*** Provided records

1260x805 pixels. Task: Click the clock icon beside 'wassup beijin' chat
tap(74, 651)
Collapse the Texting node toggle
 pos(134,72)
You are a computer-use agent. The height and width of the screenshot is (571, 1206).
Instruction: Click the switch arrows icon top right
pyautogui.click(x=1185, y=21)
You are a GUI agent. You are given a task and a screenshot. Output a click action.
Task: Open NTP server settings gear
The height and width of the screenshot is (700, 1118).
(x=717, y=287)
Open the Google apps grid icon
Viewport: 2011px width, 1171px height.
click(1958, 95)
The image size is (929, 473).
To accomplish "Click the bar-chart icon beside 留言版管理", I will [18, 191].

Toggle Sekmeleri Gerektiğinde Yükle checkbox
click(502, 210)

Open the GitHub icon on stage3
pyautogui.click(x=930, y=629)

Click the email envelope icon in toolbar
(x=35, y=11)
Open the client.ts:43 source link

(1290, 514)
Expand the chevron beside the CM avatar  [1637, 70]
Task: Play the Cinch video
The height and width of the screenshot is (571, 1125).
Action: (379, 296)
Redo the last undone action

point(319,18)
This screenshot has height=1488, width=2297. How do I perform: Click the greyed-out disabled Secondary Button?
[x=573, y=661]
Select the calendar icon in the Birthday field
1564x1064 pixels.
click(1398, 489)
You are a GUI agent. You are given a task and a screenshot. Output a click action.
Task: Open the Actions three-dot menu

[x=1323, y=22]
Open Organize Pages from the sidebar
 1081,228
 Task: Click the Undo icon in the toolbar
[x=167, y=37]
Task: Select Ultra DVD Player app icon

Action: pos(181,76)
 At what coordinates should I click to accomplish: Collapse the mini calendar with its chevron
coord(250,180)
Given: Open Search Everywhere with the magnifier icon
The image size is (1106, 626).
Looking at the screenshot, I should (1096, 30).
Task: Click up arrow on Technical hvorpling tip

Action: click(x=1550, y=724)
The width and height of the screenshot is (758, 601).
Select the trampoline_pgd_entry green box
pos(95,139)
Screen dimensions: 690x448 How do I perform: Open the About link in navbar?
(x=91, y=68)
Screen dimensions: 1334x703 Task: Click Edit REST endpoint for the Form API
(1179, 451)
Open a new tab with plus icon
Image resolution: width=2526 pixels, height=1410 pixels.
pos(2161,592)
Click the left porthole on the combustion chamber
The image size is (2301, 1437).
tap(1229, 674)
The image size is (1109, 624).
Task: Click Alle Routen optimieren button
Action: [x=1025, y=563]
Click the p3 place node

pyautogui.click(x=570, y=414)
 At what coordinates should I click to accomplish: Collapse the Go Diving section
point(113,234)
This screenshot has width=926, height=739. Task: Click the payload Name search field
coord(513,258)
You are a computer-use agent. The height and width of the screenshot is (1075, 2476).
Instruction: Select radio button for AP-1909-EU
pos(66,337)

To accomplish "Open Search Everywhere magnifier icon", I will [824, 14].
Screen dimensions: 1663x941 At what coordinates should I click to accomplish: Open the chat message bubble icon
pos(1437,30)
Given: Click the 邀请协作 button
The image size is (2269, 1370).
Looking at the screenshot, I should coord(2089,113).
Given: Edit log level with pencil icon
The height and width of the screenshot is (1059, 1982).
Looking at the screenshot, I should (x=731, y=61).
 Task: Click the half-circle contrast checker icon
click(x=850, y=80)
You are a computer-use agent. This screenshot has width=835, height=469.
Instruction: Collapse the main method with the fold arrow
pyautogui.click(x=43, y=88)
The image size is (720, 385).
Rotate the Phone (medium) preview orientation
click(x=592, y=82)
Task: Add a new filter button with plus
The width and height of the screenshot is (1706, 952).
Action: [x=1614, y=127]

******

Exercise prompt: Print the whole listing again, exactly.

Result of this task:
1260x805 pixels. Task: Click the clock icon beside 'wassup beijin' chat
tap(74, 651)
Collapse the Texting node toggle
 pos(134,72)
You are a computer-use agent. The height and width of the screenshot is (571, 1206).
Instruction: Click the switch arrows icon top right
pyautogui.click(x=1185, y=21)
You are a GUI agent. You are given a task and a screenshot. Output a click action.
Task: Open NTP server settings gear
The height and width of the screenshot is (700, 1118).
(x=717, y=287)
Open the Google apps grid icon
Viewport: 2011px width, 1171px height.
click(1958, 95)
The image size is (929, 473).
To accomplish "Click the bar-chart icon beside 留言版管理", I will [18, 191].

Toggle Sekmeleri Gerektiğinde Yükle checkbox
click(502, 210)

Open the GitHub icon on stage3
pyautogui.click(x=930, y=629)

Click the email envelope icon in toolbar
(x=35, y=11)
Open the client.ts:43 source link

(1290, 514)
Expand the chevron beside the CM avatar  [1637, 70]
Task: Play the Cinch video
The height and width of the screenshot is (571, 1125).
Action: (379, 296)
Redo the last undone action

point(319,18)
This screenshot has height=1488, width=2297. How do I perform: Click the greyed-out disabled Secondary Button?
[x=573, y=661]
Select the calendar icon in the Birthday field
1564x1064 pixels.
click(1398, 489)
You are a GUI agent. You are given a task and a screenshot. Output a click action.
Task: Open the Actions three-dot menu

[x=1323, y=22]
Open Organize Pages from the sidebar
 1081,228
 Task: Click the Undo icon in the toolbar
[x=167, y=37]
Task: Select Ultra DVD Player app icon

Action: pos(181,76)
 At what coordinates should I click to accomplish: Collapse the mini calendar with its chevron
coord(250,180)
Given: Open Search Everywhere with the magnifier icon
The image size is (1106, 626).
Looking at the screenshot, I should (1096, 30).
Task: Click up arrow on Technical hvorpling tip

Action: click(x=1550, y=724)
The width and height of the screenshot is (758, 601).
Select the trampoline_pgd_entry green box
pos(95,139)
Screen dimensions: 690x448 How do I perform: Open the About link in navbar?
(x=91, y=68)
Screen dimensions: 1334x703 Task: Click Edit REST endpoint for the Form API
(1179, 451)
Open a new tab with plus icon
Image resolution: width=2526 pixels, height=1410 pixels.
pos(2161,592)
Click the left porthole on the combustion chamber
The image size is (2301, 1437).
tap(1229, 674)
The image size is (1109, 624).
Task: Click Alle Routen optimieren button
Action: [x=1025, y=563]
Click the p3 place node

pyautogui.click(x=570, y=414)
 At what coordinates should I click to accomplish: Collapse the Go Diving section
point(113,234)
This screenshot has width=926, height=739. Task: Click the payload Name search field
coord(513,258)
You are a computer-use agent. The height and width of the screenshot is (1075, 2476).
Instruction: Select radio button for AP-1909-EU
pos(66,337)

To accomplish "Open Search Everywhere magnifier icon", I will [824, 14].
Screen dimensions: 1663x941 At what coordinates should I click to accomplish: Open the chat message bubble icon
pos(1437,30)
Given: Click the 邀请协作 button
The image size is (2269, 1370).
Looking at the screenshot, I should coord(2089,113).
Given: Edit log level with pencil icon
The height and width of the screenshot is (1059, 1982).
Looking at the screenshot, I should (x=731, y=61).
 Task: Click the half-circle contrast checker icon
click(x=850, y=80)
You are a computer-use agent. This screenshot has width=835, height=469.
Instruction: Collapse the main method with the fold arrow
pyautogui.click(x=43, y=88)
The image size is (720, 385).
Rotate the Phone (medium) preview orientation
click(x=592, y=82)
Task: Add a new filter button with plus
The width and height of the screenshot is (1706, 952).
Action: [x=1614, y=127]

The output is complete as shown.